Madame Rosa won an Oscar last week as the best foreign film of 1977, but the honor seems slightly askew. Director Moshe Mizrahi's film is so unashamedly a vehicle for a grand old actress that the award might better have been made by Motor Trend magazine. Signoret is marvelous as the lovable old baggage. Samy Ben Youb is luminous as Momo, the 14-year-old Arab boy who sticks with Madame Rosa to the end. Claude Dauphin is gallant as the indomitable old doctor who tends Rosa, and who is himself so rickety that he must be carried up to her room when he makes his house calls.

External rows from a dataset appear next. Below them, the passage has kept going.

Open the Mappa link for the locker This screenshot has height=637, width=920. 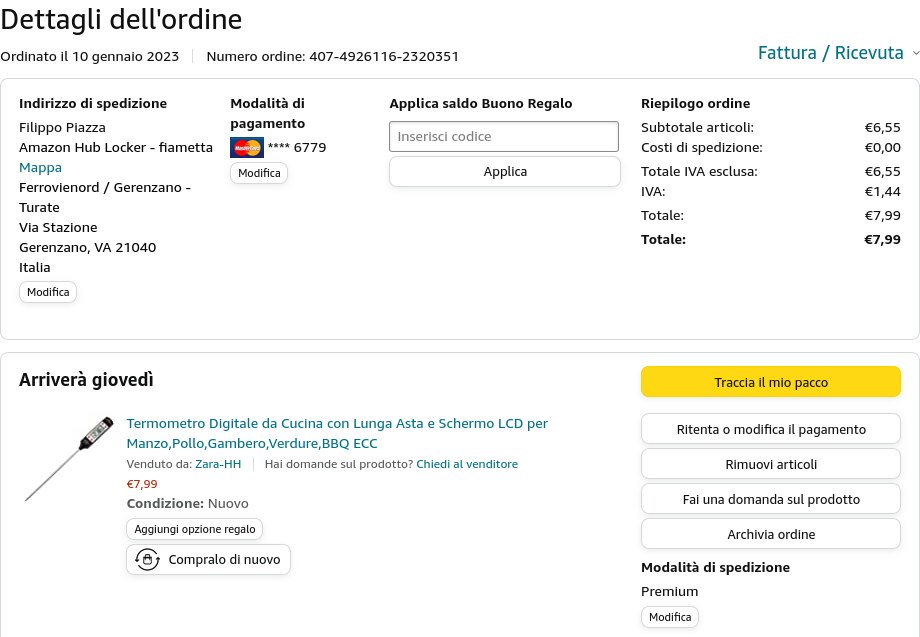point(40,167)
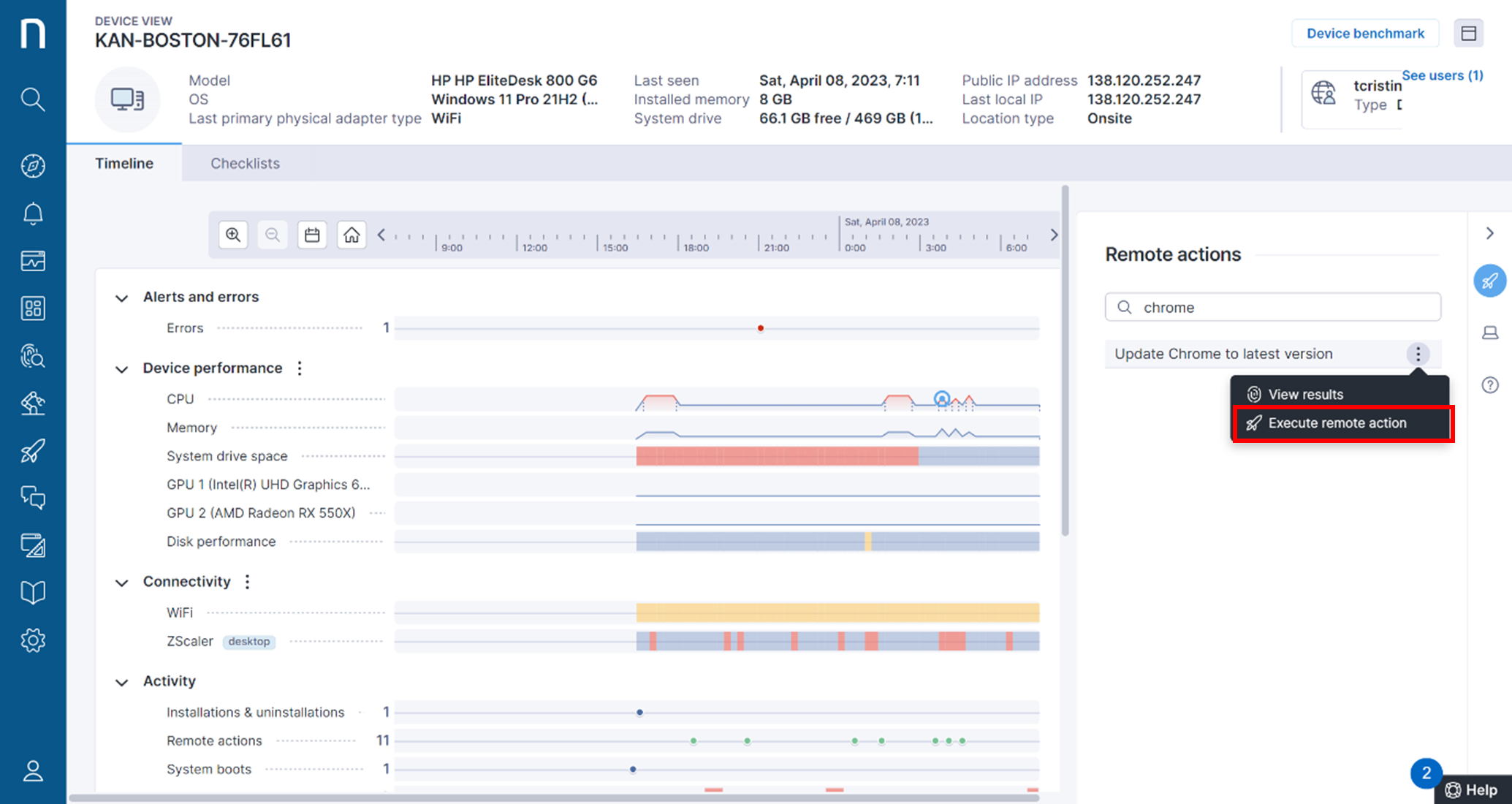Open the calendar date picker above the timeline
This screenshot has width=1512, height=804.
[x=312, y=235]
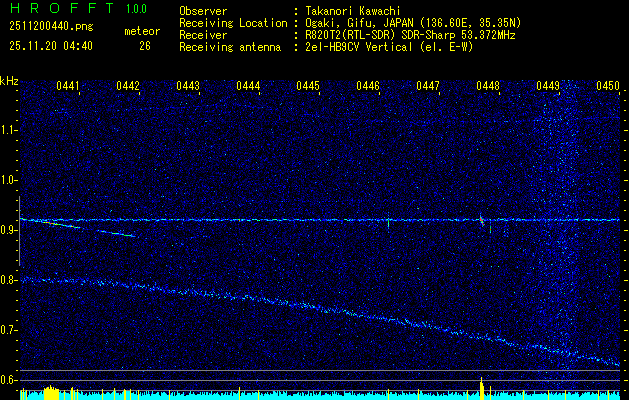Click the short green streak near 0442
The width and height of the screenshot is (629, 400).
click(x=117, y=234)
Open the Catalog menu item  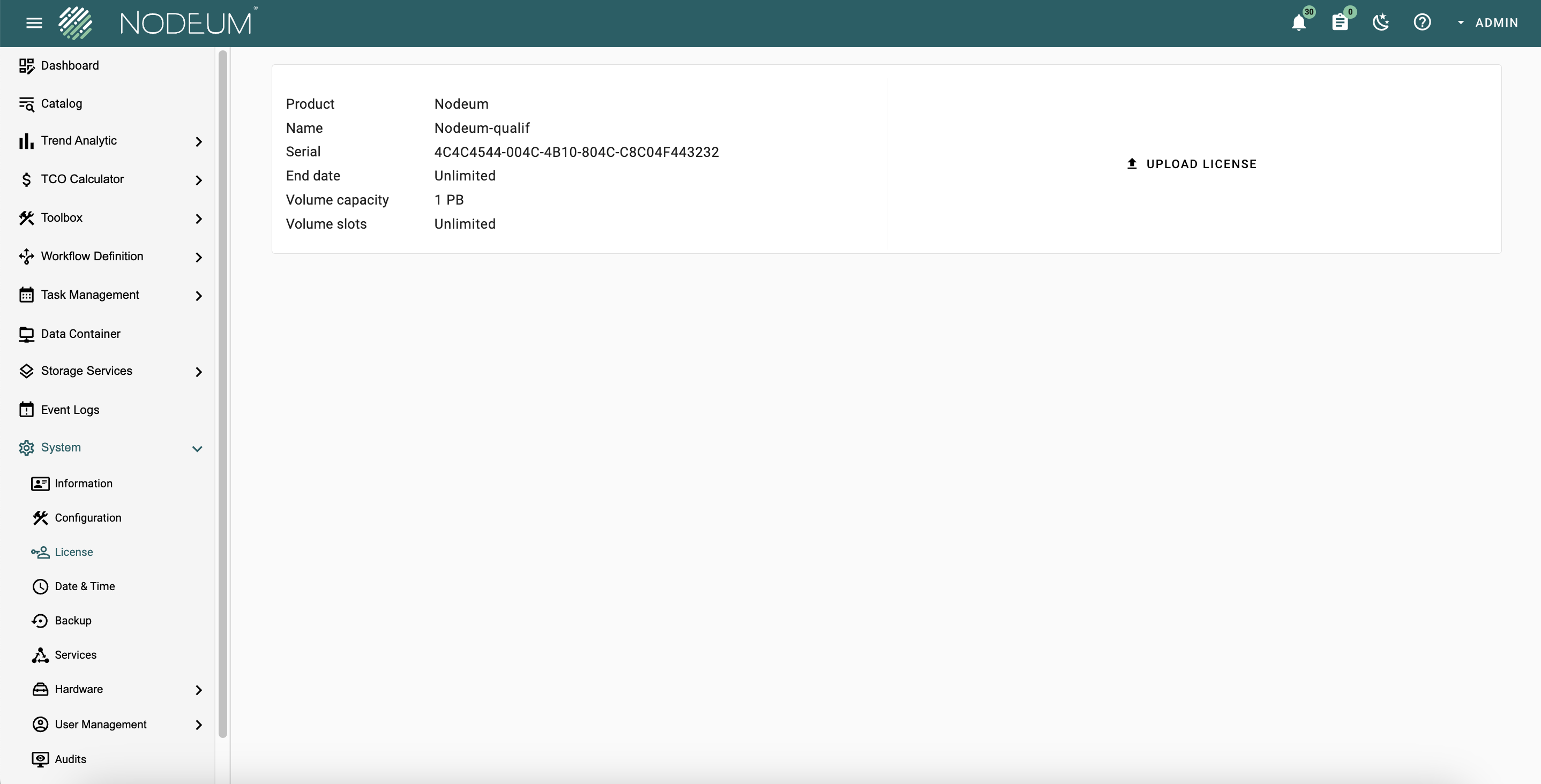coord(61,103)
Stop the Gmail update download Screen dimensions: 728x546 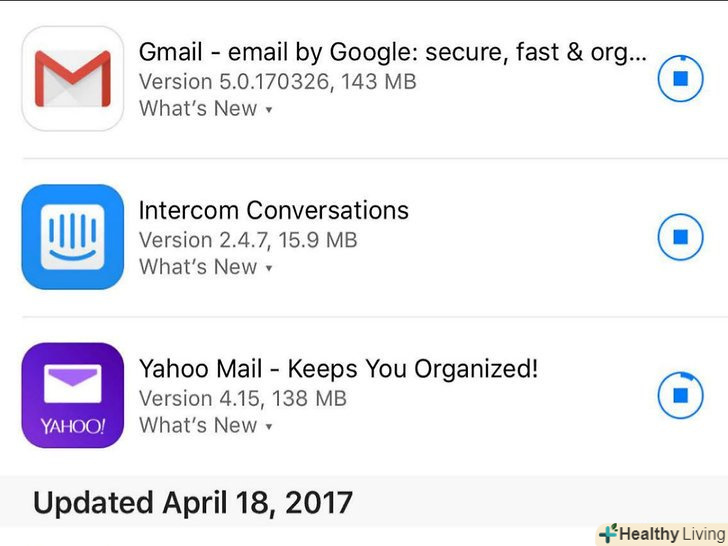[x=680, y=79]
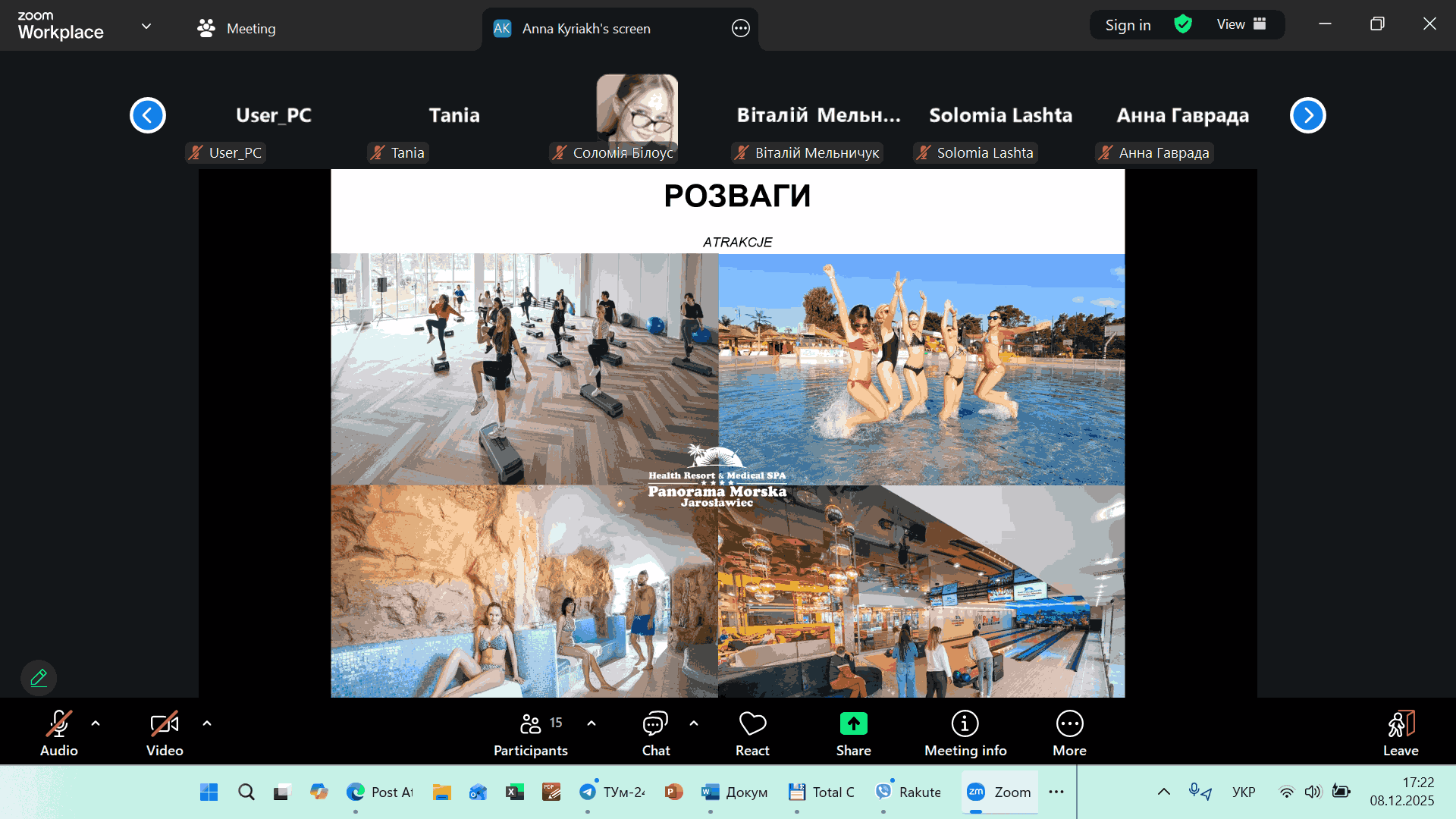1456x819 pixels.
Task: Open the More options icon
Action: coord(1069,725)
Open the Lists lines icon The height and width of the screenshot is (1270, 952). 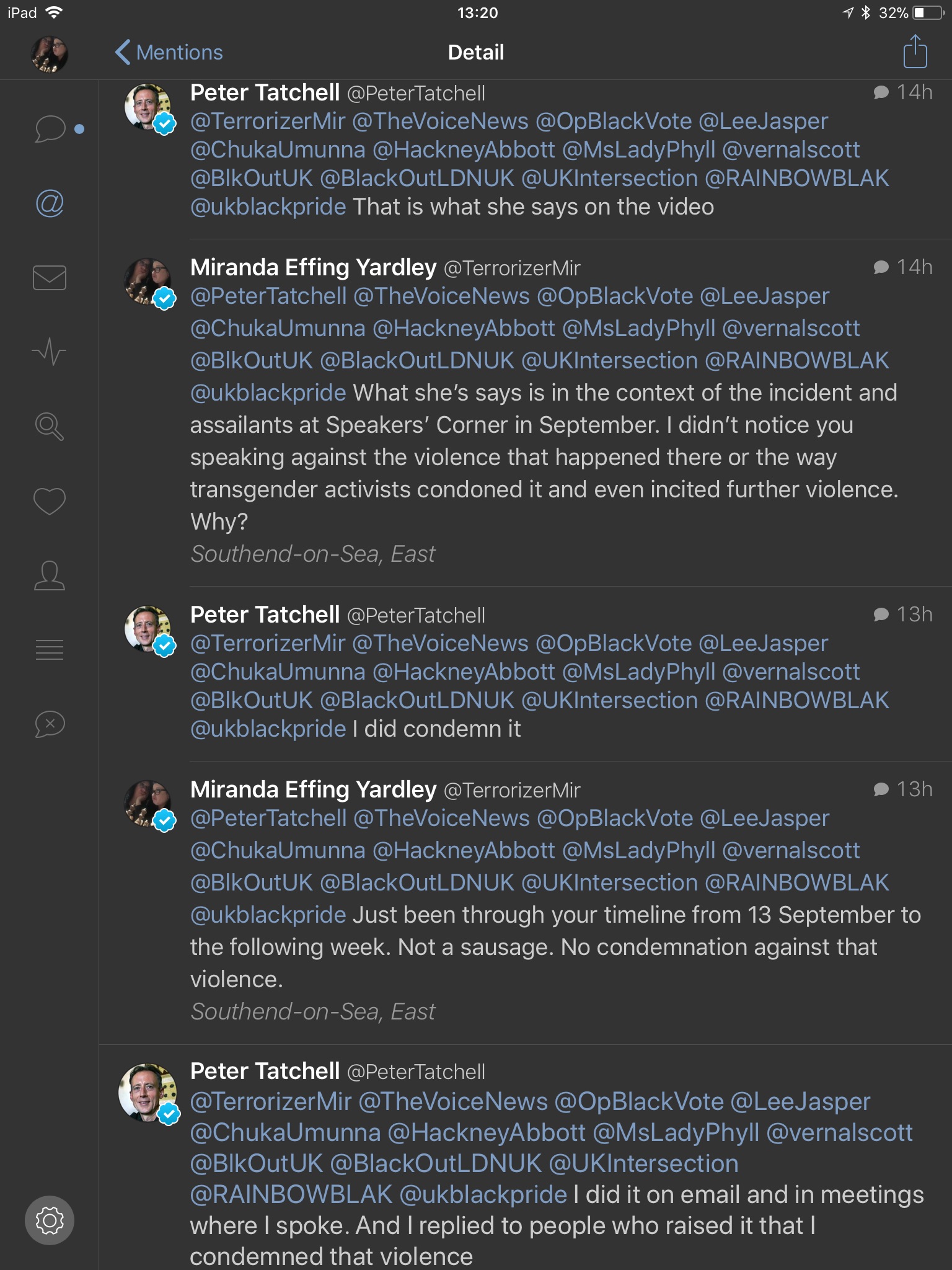coord(50,650)
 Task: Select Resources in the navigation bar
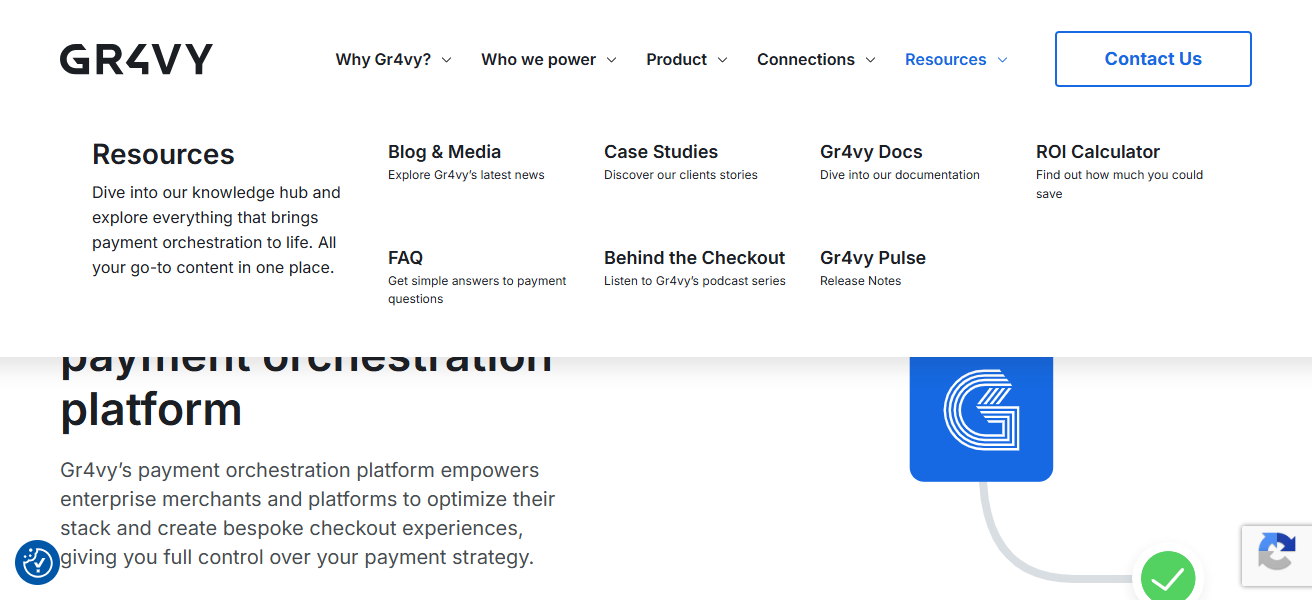[x=945, y=60]
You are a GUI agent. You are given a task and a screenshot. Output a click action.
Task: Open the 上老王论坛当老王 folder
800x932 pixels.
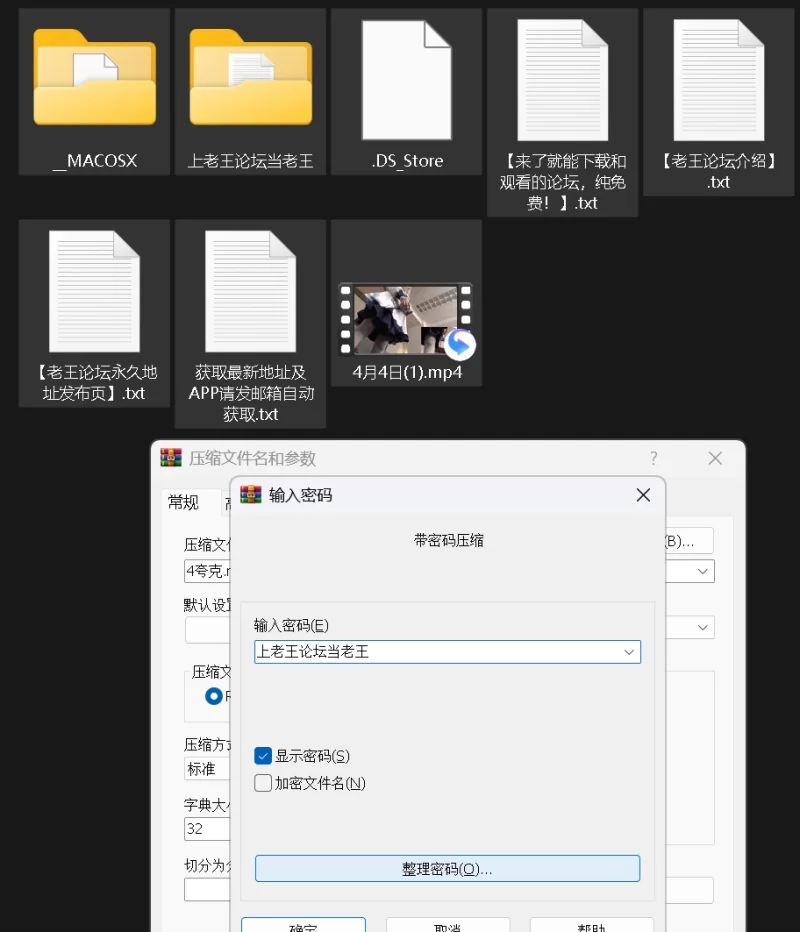click(251, 80)
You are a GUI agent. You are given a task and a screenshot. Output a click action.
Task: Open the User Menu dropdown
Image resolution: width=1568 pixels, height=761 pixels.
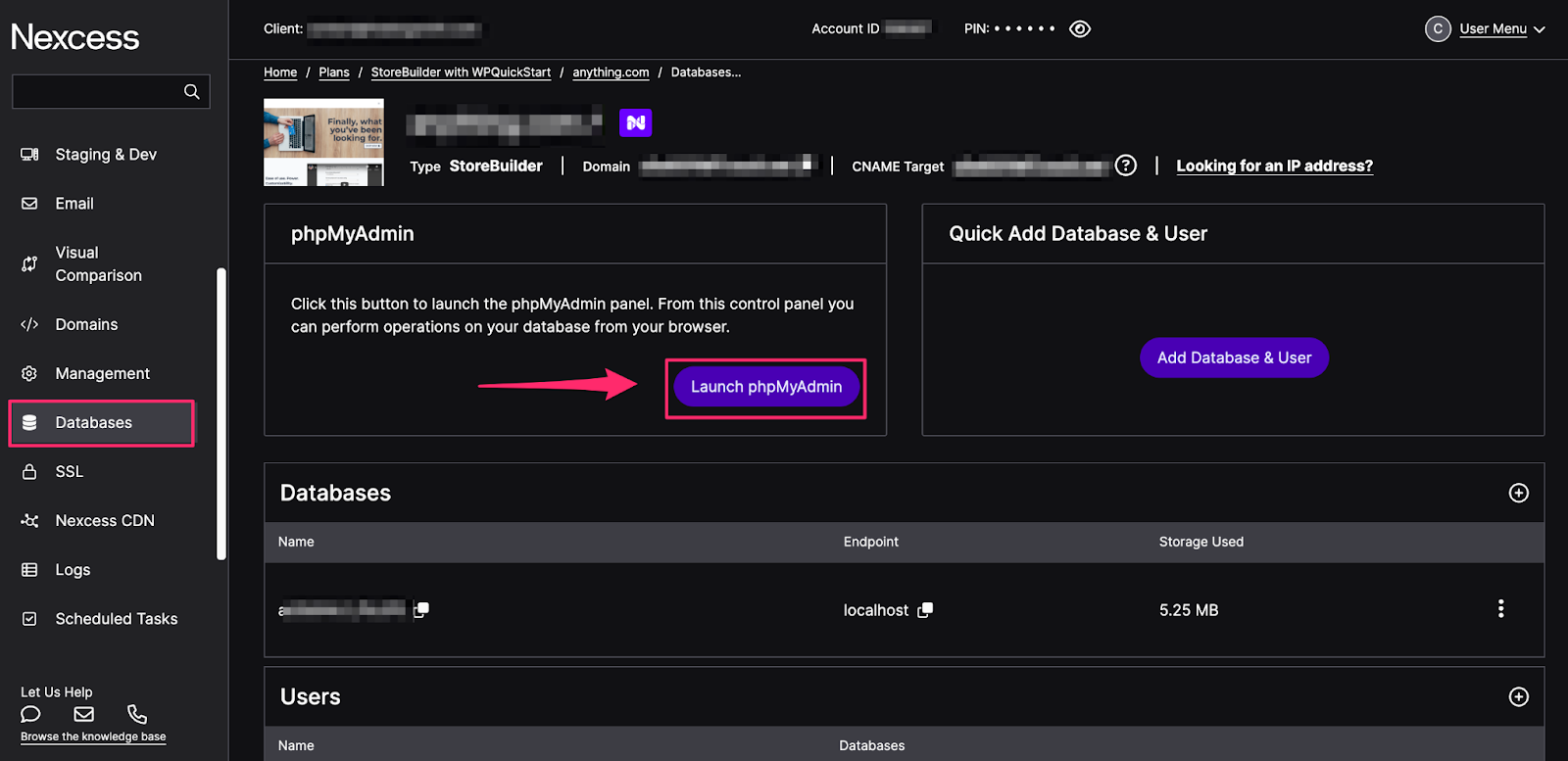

The trouble is that Director Mizrahi, an Israeli whose credits include The House on Chelouche Street, has not found a way to turn this fine acting into a movie. Watching Madame Rosa is like spending an interesting couple of hours at an actors' workshop on an afternoon when everyone is noodling with death scenes. One reason the film lacks conviction is that the script is loaded with melodrama. Rosa is not simply a dear old party, she is made to be a survivor of Auschwitz, an agnos tic Jew who clings to the ceremonies of her religion in a basement shrine. Momo is not just an abandoned child; he is the son (as one of the film's stagier scenes reveals) of a psychotic pimp who murdered the child's prostitute mother. Momo and Rosa not only get a little help from their friends, they are supported by a black transsexual whore who displays the customary heart of gold.
This flabbiness spoils a considerable effort to look clearly at the defeats of old age. A courageous old boarder in Rosa's house simply collapses and dies. Rosa knows that her mind is slipping into senility. The boy Momo, caught in the erratic currents of adolescence, tries to puzzle out these shabby indignities. When the film sees life through his eyes, its strengths begin to cohere. There is no discredit to Signoret in speculating that Madame Rosa would have made better artistic sense if it had been called Momo, and if it had given most of its attention to the life that was beginning, not the one that had all but ended.